According to a Hewlett-Packard (HP) Development Company report, scientists at the HP have implemented a new way to store information that is more effective and efficient than the traditional transistor.  In fact, the “memristor,” short for memory resistor, works in a biological manner similar to the brain.  It may replace the fastest and most efficient computer memory of today, dynamic random access memory (D-Ram), in the next few years.

As for the human brain-like characteristics, memristor technology could one day lead to computer systems that can remember and associate patterns in a way similar to how people do.

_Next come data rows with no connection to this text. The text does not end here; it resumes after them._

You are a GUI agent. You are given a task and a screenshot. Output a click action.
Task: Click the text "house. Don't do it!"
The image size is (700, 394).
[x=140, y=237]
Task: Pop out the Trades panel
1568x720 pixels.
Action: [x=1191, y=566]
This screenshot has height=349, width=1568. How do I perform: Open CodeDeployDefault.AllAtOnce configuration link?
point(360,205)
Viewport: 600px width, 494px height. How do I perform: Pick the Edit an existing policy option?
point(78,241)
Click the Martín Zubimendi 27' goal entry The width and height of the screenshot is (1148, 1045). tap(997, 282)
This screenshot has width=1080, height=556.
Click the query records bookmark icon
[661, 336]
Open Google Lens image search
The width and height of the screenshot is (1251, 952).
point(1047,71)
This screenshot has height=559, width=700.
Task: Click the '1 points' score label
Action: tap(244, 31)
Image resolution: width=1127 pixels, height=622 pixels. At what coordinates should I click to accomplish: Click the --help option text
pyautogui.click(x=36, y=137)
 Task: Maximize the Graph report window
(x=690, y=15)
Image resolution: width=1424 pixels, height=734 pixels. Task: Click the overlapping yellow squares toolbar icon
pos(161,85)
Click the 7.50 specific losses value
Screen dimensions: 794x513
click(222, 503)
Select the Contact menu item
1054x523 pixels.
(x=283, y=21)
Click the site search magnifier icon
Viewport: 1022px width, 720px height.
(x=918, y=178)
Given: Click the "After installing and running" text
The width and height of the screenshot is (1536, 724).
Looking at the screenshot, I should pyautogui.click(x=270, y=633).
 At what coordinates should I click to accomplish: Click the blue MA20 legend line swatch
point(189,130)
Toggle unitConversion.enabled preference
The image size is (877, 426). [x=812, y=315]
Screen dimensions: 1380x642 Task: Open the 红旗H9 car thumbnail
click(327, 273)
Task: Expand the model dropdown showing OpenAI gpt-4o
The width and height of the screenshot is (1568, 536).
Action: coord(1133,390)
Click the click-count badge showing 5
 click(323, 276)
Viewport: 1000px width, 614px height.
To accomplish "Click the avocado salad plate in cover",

This could be used to substantially improve facial recognition technology or to provide more complex biometric recognition systems that could more effectively restrict access to personal information.

These same pattern-matching capabilities could enable appliances that learn from experience and computers that can make decisions.

The funny thing is that the concept of the memristor is not new.  Leon Chua, a distinguished professor at Berkeley, published a paper in 1971 outlining the concept.  A recent article in Nature describes the algorithm involved.  The HP web site has additional information including a Wikipedia entry for memristors, link to the official press release, and FAQs about memristors.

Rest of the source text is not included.